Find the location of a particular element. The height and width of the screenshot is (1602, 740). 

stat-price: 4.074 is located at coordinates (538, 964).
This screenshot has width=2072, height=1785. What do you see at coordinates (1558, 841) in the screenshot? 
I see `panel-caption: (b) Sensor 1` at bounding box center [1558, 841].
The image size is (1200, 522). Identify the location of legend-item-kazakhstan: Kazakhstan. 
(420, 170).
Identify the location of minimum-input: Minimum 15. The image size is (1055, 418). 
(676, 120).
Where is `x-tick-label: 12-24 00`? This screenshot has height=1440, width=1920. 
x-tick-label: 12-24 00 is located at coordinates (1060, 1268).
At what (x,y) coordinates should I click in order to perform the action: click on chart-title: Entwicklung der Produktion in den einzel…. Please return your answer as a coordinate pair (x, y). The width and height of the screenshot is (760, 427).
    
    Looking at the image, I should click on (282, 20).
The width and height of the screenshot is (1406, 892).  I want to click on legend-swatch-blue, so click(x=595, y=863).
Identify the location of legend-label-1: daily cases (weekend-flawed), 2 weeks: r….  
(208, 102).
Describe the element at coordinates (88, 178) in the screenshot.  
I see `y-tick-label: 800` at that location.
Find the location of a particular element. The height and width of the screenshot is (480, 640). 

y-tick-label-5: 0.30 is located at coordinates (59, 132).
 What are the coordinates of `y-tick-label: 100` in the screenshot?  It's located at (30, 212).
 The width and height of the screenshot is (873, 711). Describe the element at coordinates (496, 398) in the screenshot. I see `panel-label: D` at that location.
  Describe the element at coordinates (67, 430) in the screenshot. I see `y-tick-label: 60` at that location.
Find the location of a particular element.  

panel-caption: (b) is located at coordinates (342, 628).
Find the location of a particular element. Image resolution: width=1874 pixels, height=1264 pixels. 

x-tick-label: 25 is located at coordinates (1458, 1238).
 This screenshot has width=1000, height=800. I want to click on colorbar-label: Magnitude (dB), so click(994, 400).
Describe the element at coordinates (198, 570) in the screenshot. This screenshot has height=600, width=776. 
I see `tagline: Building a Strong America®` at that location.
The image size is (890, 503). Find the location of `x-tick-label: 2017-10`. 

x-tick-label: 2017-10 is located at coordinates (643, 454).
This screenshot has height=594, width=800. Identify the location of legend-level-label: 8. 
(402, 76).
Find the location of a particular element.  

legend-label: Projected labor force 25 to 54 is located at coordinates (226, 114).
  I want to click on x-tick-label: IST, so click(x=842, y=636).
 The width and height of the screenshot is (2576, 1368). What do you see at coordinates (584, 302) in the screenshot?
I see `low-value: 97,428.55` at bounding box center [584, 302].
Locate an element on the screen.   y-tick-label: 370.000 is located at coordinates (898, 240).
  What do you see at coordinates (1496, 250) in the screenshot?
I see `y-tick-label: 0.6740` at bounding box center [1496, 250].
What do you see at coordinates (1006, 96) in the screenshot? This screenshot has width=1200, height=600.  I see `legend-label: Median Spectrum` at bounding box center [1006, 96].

++++++++++++++++++++

- _TASK STATEMENT_:
Turn the records above into a Markdown table with one row per line, leaving out blank lines. Use two columns, Row for the row number and Line for the text of that line.

- _SOLUTION BELOW_:
| Row | Line |
|---|---|
| 1 | Find the location of a particular element. The height and width of the screenshot is (1602, 740).  |
| 2 | stat-price: 4.074 is located at coordinates (538, 964). |
| 3 | This screenshot has width=2072, height=1785. What do you see at coordinates (1558, 841) in the screenshot?  |
| 4 | I see `panel-caption: (b) Sensor 1` at bounding box center [1558, 841]. |
| 5 | The image size is (1200, 522). Identify the location of legend-item-kazakhstan: Kazakhstan.  |
| 6 | (420, 170). |
| 7 | Identify the location of minimum-input: Minimum 15. The image size is (1055, 418).  |
| 8 | (676, 120). |
| 9 | Where is `x-tick-label: 12-24 00`? This screenshot has height=1440, width=1920.  |
| 10 | x-tick-label: 12-24 00 is located at coordinates (1060, 1268). |
| 11 | At what (x,y) coordinates should I click in order to perform the action: click on chart-title: Entwicklung der Produktion in den einzel…. Please return your answer as a coordinate pair (x, y). The width and height of the screenshot is (760, 427). |
| 12 |     Looking at the image, I should click on (282, 20). |
| 13 | The width and height of the screenshot is (1406, 892).  I want to click on legend-swatch-blue, so click(x=595, y=863). |
| 14 | Identify the location of legend-label-1: daily cases (weekend-flawed), 2 weeks: r….   |
| 15 | (208, 102). |
| 16 | Describe the element at coordinates (88, 178) in the screenshot.   |
| 17 | I see `y-tick-label: 800` at that location. |
| 18 | Find the location of a particular element. The height and width of the screenshot is (480, 640).  |
| 19 | y-tick-label-5: 0.30 is located at coordinates (59, 132). |
| 20 |  What are the coordinates of `y-tick-label: 100` in the screenshot?  It's located at (30, 212). |
| 21 |  The width and height of the screenshot is (873, 711). Describe the element at coordinates (496, 398) in the screenshot. I see `panel-label: D` at that location. |
| 22 |   Describe the element at coordinates (67, 430) in the screenshot. I see `y-tick-label: 60` at that location. |
| 23 | Find the location of a particular element.   |
| 24 | panel-caption: (b) is located at coordinates (342, 628). |
| 25 | Find the location of a particular element. Image resolution: width=1874 pixels, height=1264 pixels.  |
| 26 | x-tick-label: 25 is located at coordinates (1458, 1238). |
| 27 |  This screenshot has width=1000, height=800. I want to click on colorbar-label: Magnitude (dB), so click(994, 400). |
| 28 | Describe the element at coordinates (198, 570) in the screenshot. This screenshot has height=600, width=776.  |
| 29 | I see `tagline: Building a Strong America®` at that location. |
| 30 | The image size is (890, 503). Find the location of `x-tick-label: 2017-10`.  |
| 31 | x-tick-label: 2017-10 is located at coordinates (643, 454). |
| 32 | This screenshot has height=594, width=800. Identify the location of legend-level-label: 8.  |
| 33 | (402, 76). |
| 34 | Find the location of a particular element.   |
| 35 | legend-label: Projected labor force 25 to 54 is located at coordinates (226, 114). |
| 36 |   I want to click on x-tick-label: IST, so click(x=842, y=636). |
| 37 |  The width and height of the screenshot is (2576, 1368). What do you see at coordinates (584, 302) in the screenshot? |
| 38 | I see `low-value: 97,428.55` at bounding box center [584, 302]. |
| 39 | Locate an element on the screen.   y-tick-label: 370.000 is located at coordinates (898, 240). |
| 40 |   What do you see at coordinates (1496, 250) in the screenshot? |
| 41 | I see `y-tick-label: 0.6740` at bounding box center [1496, 250]. |
| 42 | What do you see at coordinates (1006, 96) in the screenshot? This screenshot has width=1200, height=600.  I see `legend-label: Median Spectrum` at bounding box center [1006, 96]. |